There was a line of visitors almost a block long for admittance to St. John's Co-Cathedral. No way we were going to be able to see the interior. It is supposed to be beautiful with gold covering almost every surface. I'm sure there are plenty of photos and information online if anyone is interested.
|The Sleeping Lady of Malta|
Next we visited the National Museum of Archaeology. I had recently read a book written by an archaeologist about sites of interest here in Malta and this museum was mentioned numerous times, not always in a favorable tone. There were some pieces on display that I wanted to see, especially The Sleeping Lady. This tiny carving was found at the Hypogeum. This archaeological site is very, very interesting. More information can be found here: http://www.ancient-wisdom.co.uk/malta.htm Worth taking a look.
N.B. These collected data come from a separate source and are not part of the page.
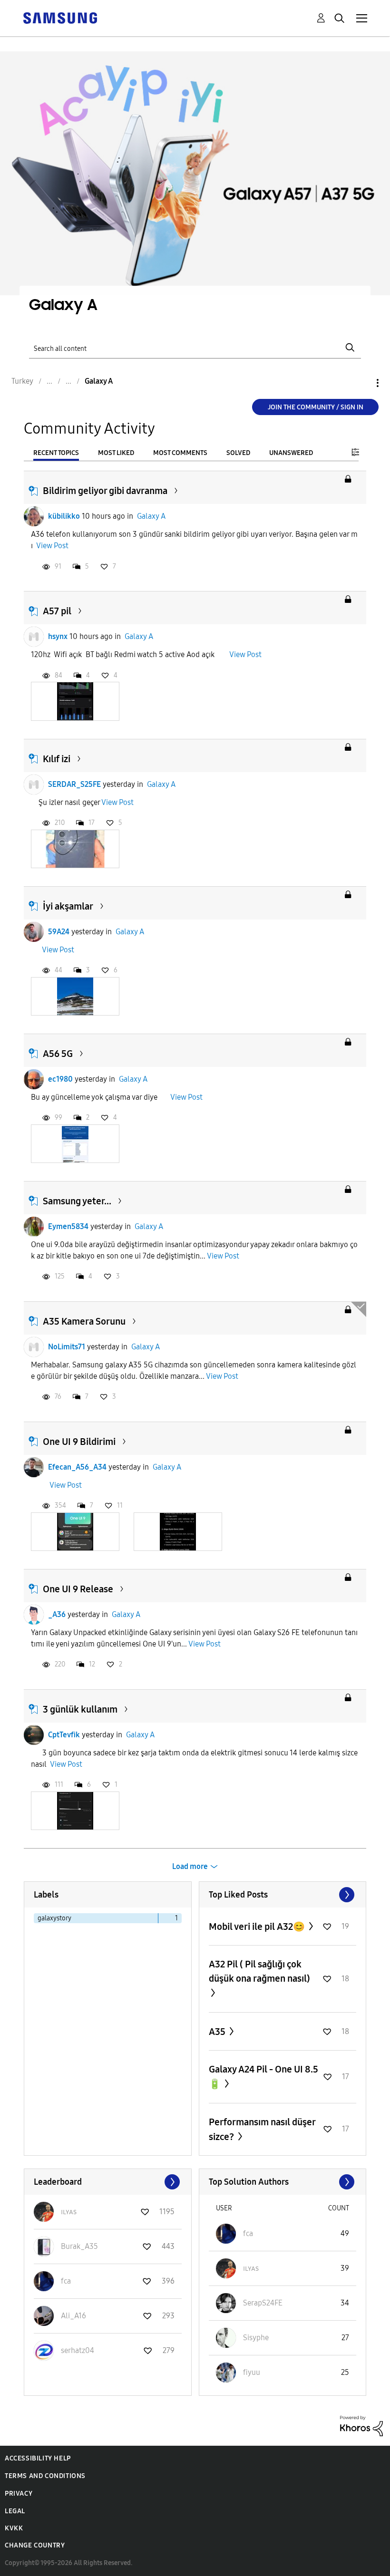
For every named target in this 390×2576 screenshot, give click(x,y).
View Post (52, 545)
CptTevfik (64, 1734)
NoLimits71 (66, 1346)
I have read too much about it to be able to write a description in just a few sentences. I found it very, very interesting. One thing to note, however, is that this museum had 2,000 skulls which were removed from the Hypogeum in the early 1930s. By 1996 they had only 6 skulls left. And no one has any idea what happened to the other 1,994 skulls. This is just one example of what can only be called a history of mismanagement over decades. According to the archaeologist author of the book I read, there are many more examples of significant losses of archaeology on Malta. What a shame.
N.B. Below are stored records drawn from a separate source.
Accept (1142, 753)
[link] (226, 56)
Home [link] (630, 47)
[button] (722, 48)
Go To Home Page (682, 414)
|A Phoenician sarcophagus. Very different than|
any other sarcophagi that we have seen thus far.
We cleared out of Malta for Tunisia and had our passports stamped out of the EU. Then received an email from the air-conditioner repairman in Marina di Ragusa that our a/c unit had been received back from Climma and was ready to re-install. So, off back to Marina di Ragusa we went. That air conditioning unit is for the main saloon and summer will be here before we know it.